Display Order of Battle

Australia Order of Battle
  • Mechanized
  • Towed
Japan Order of Battle
Imperial Japanese Navy

Display AARs (1)

These Chocos Don't Melt
Author rerathbun
Method Solo
Victor Australia
Play Date 2013-04-06
Language English
Scenario WaMa012

Chocos in the Sun is a kill-the-enemy and take-the-towns scenario with some unusual features. The Japanese are backed up against the sea and will resist to the last. The Australians have numbers, but their big advantages are the Frog flamethrower tanks and their 25-pounder artillery.

The Japanese set up forward with most of their force, including their best anti-tank guns, in and around the woods and town closest to the Australians. They kept a small force in the smaller town farther back, covered by the smaller anti-tank guns.

The Australians entered on turn one, spread out in line for a coordinated advance. They kept the tanks behind the infantry and in cover until the anti-tank guns could be spotted and dealt with. The 25-pounders immediately unlimbered, since they could cover the entire field from their entry hexes.

The infantry moved up and set up firing lines against the Japanese troops as the Australian artillery and aircraft went after the anti-tank guns. Neither side made much impact at first. The Japanese firepower was just too low to do much, and the Australians couldn't demoralize the fanatical Japanese, only kill them. The Australians came out slightly ahead in the firefights, inflicting some losses but suffering a few in return.

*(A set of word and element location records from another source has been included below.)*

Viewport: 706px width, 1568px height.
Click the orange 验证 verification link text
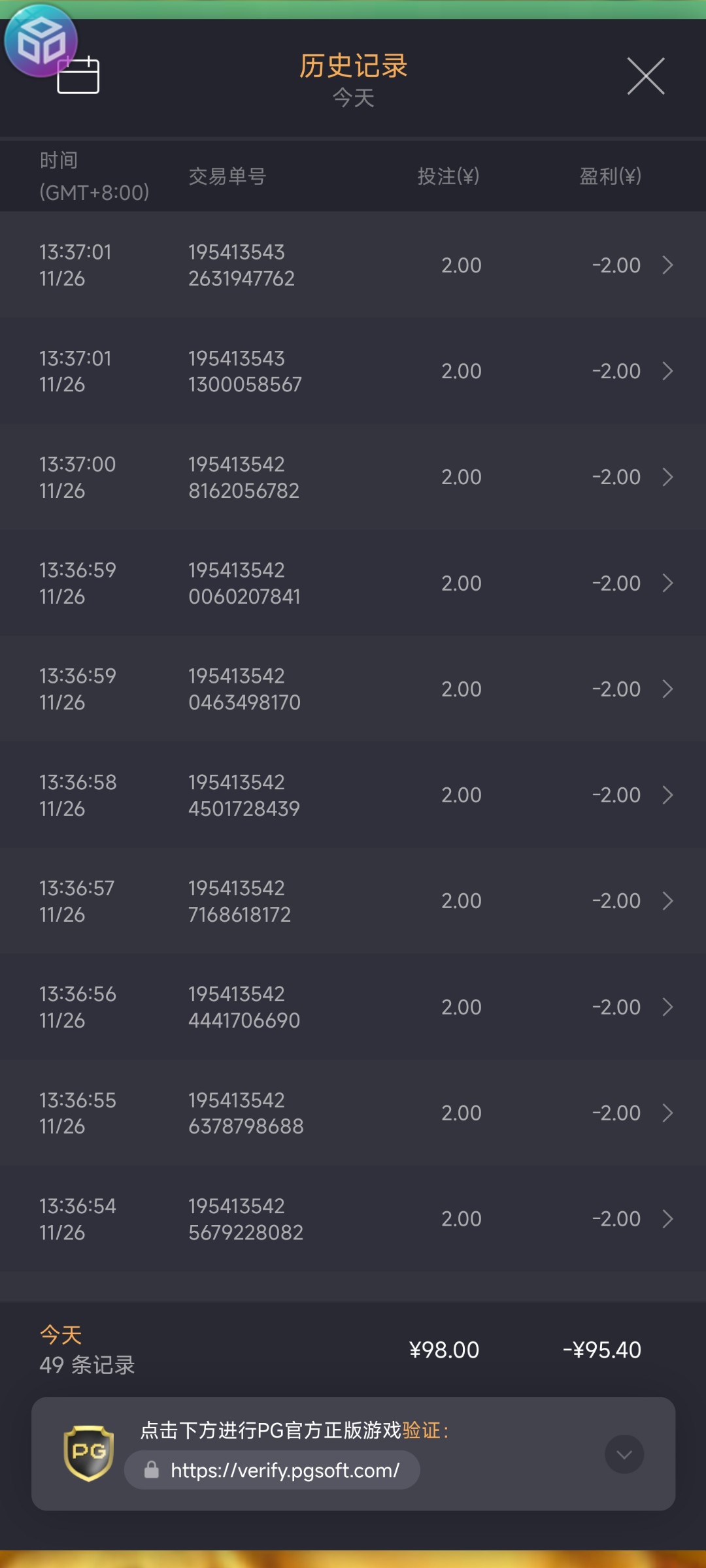pos(421,1430)
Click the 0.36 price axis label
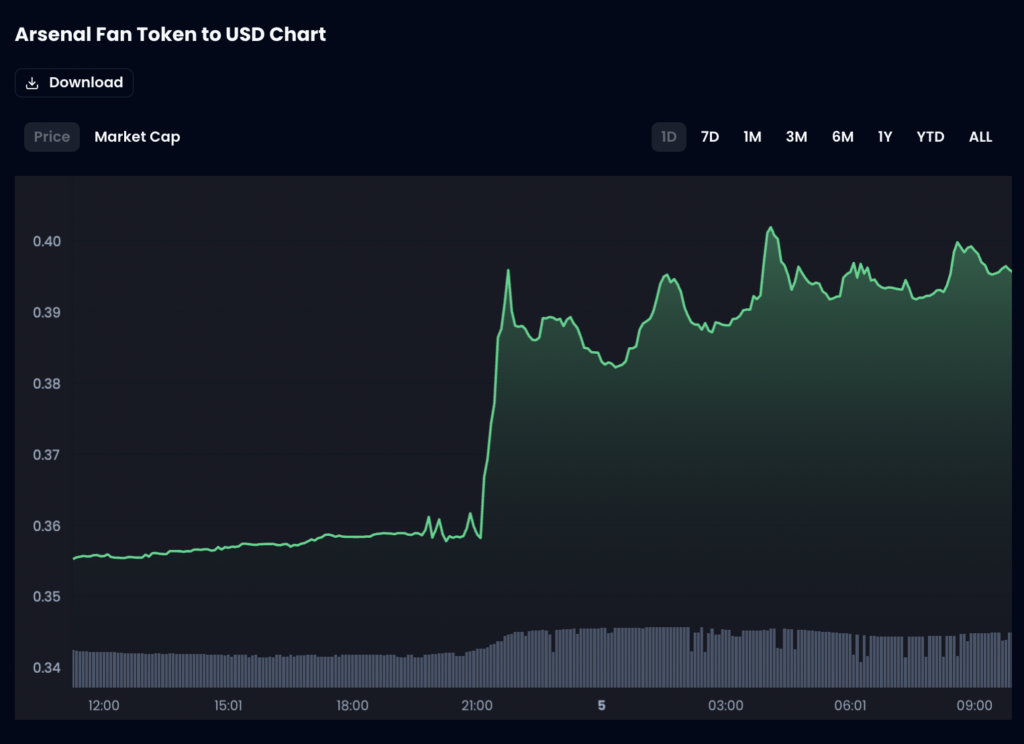 (45, 526)
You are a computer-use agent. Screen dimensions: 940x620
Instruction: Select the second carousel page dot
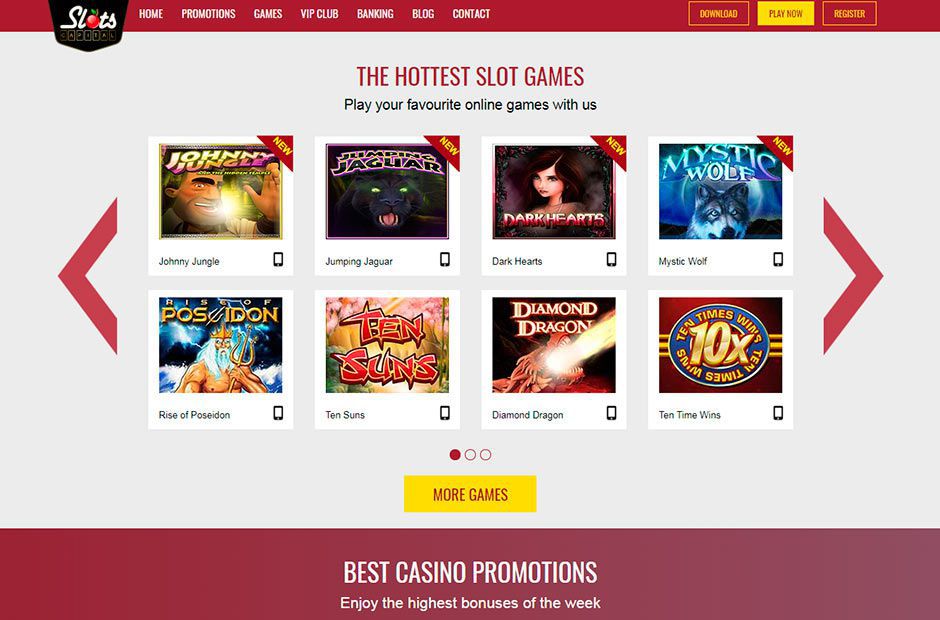click(471, 455)
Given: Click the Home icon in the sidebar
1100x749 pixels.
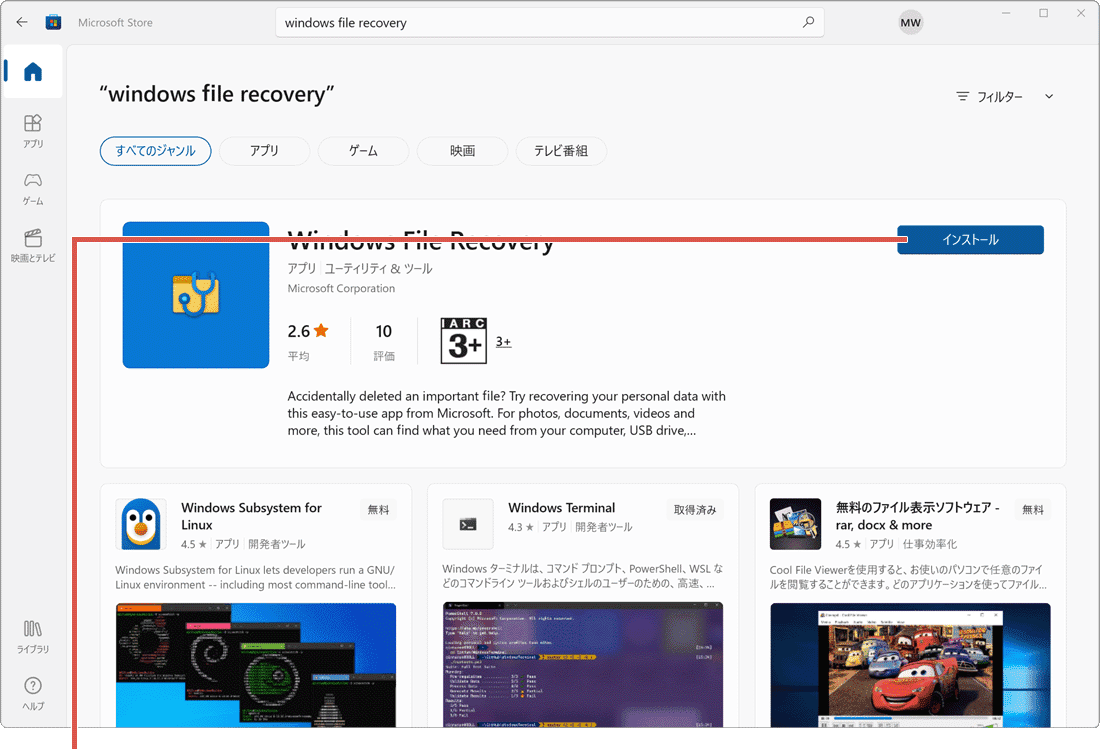Looking at the screenshot, I should pos(33,71).
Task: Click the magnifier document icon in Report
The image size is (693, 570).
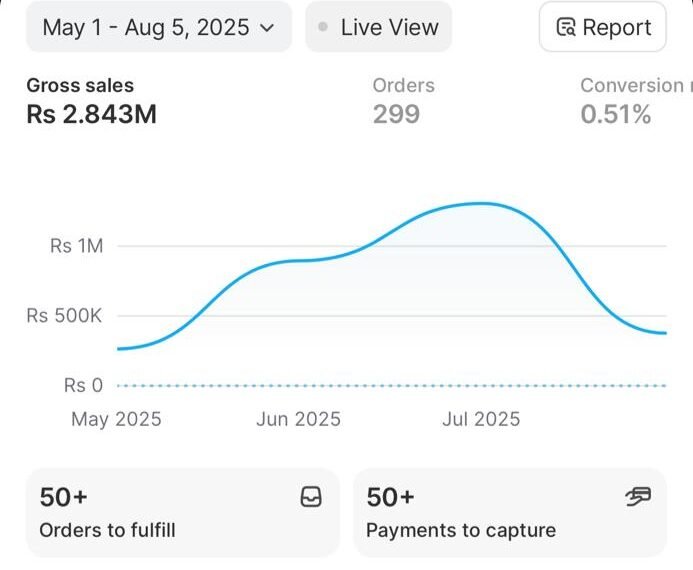Action: click(x=566, y=28)
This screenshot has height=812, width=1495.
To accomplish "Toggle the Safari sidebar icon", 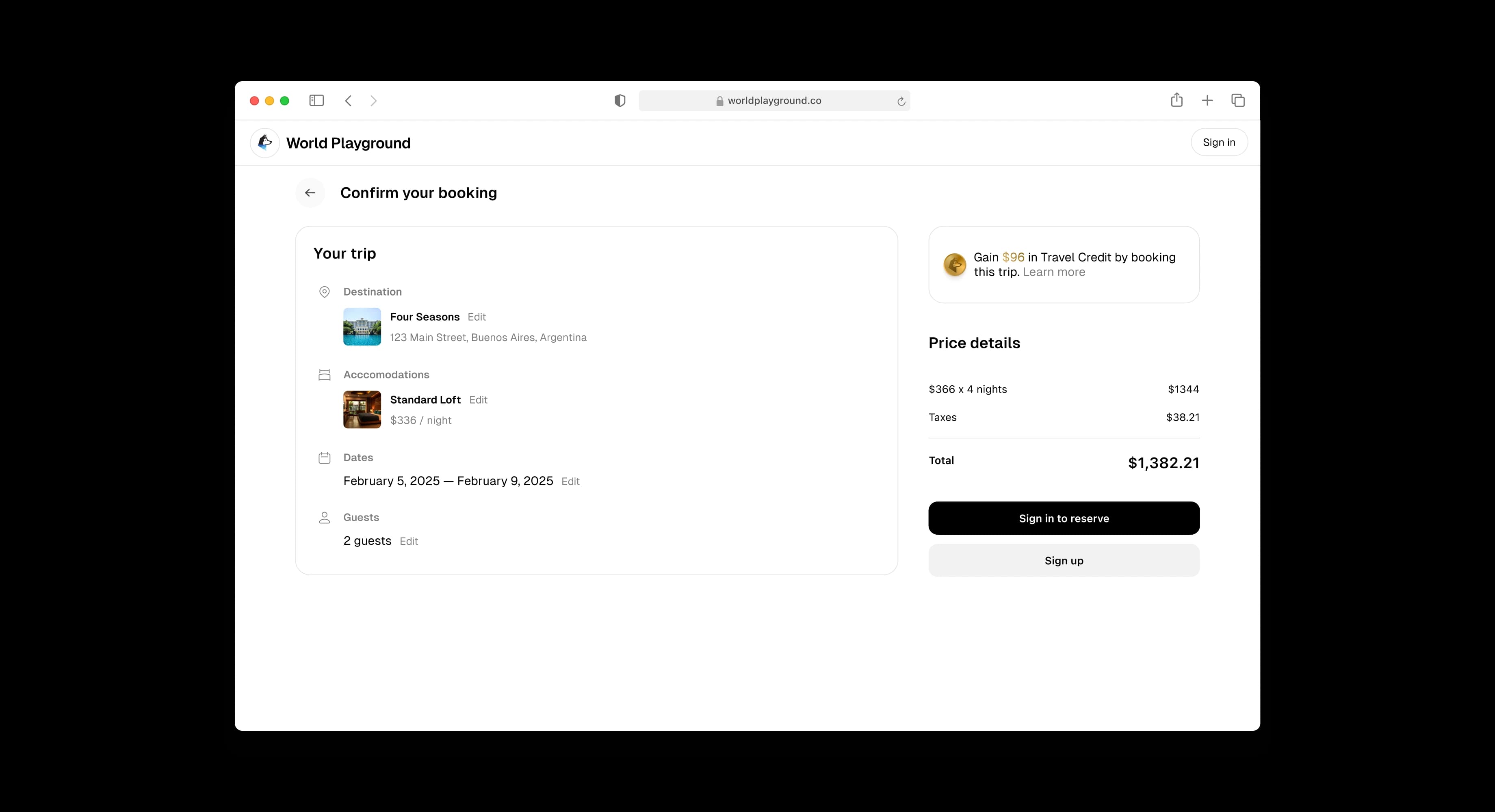I will tap(316, 100).
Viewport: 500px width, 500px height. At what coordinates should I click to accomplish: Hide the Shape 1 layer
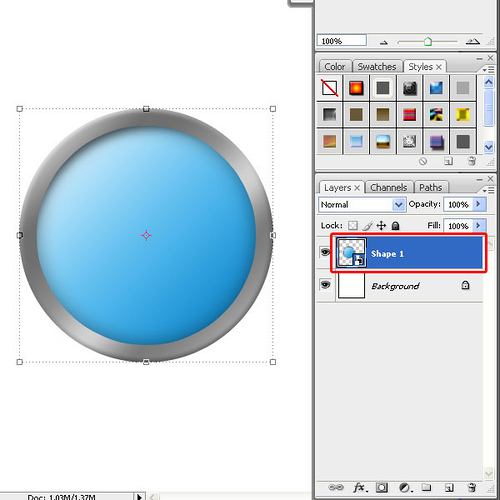tap(325, 252)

Once the Japanese anti-tank guns were out of action, The Australian tanks moved up and the assaults began. The Japanese never gave up, but they couldn't withstand the assaults by the flamethrowers, engineers and machine guns of the Aussies. The Australians slowly ground them down and wiped out the entire force holding the town.

The Australians cleared the first town, but it took until the final turn. The Japanese held the second town, but lost the towns next to the sea to Australian forces that bypassed the second town and made it to the empty villages. They had been held by some artillery and a platoon of infantry, but the Australian 25-pounders managed to clear them out and the diggers just walked in.

The result was a Major Australian Victory. The Australians held seven out of nine town hexes and inflicted almost twice as many casualties as the Japanese.

The Japanese could have improved their chances by setting up all of their anti-tank guns forward and further slowing the approach of the tanks. As it was, the Australian aircraft took out the guns dug-in by the second town before the Australians made it past the first town.

I enjoyed this scenario. In my opinion it plays better solo than shared, since there isn't much for the Japanese to do once they set up. (There is no transport for the Japanese anti-tank guns and artillery.) The outcome wasn't really in doubt for the final one-third of the game, but there was a lot of tension as to whether the Australians would be able to clear the first town. From my experience, it seems to heavily favor the Australians and would probably rate a '2' if balance is important to you.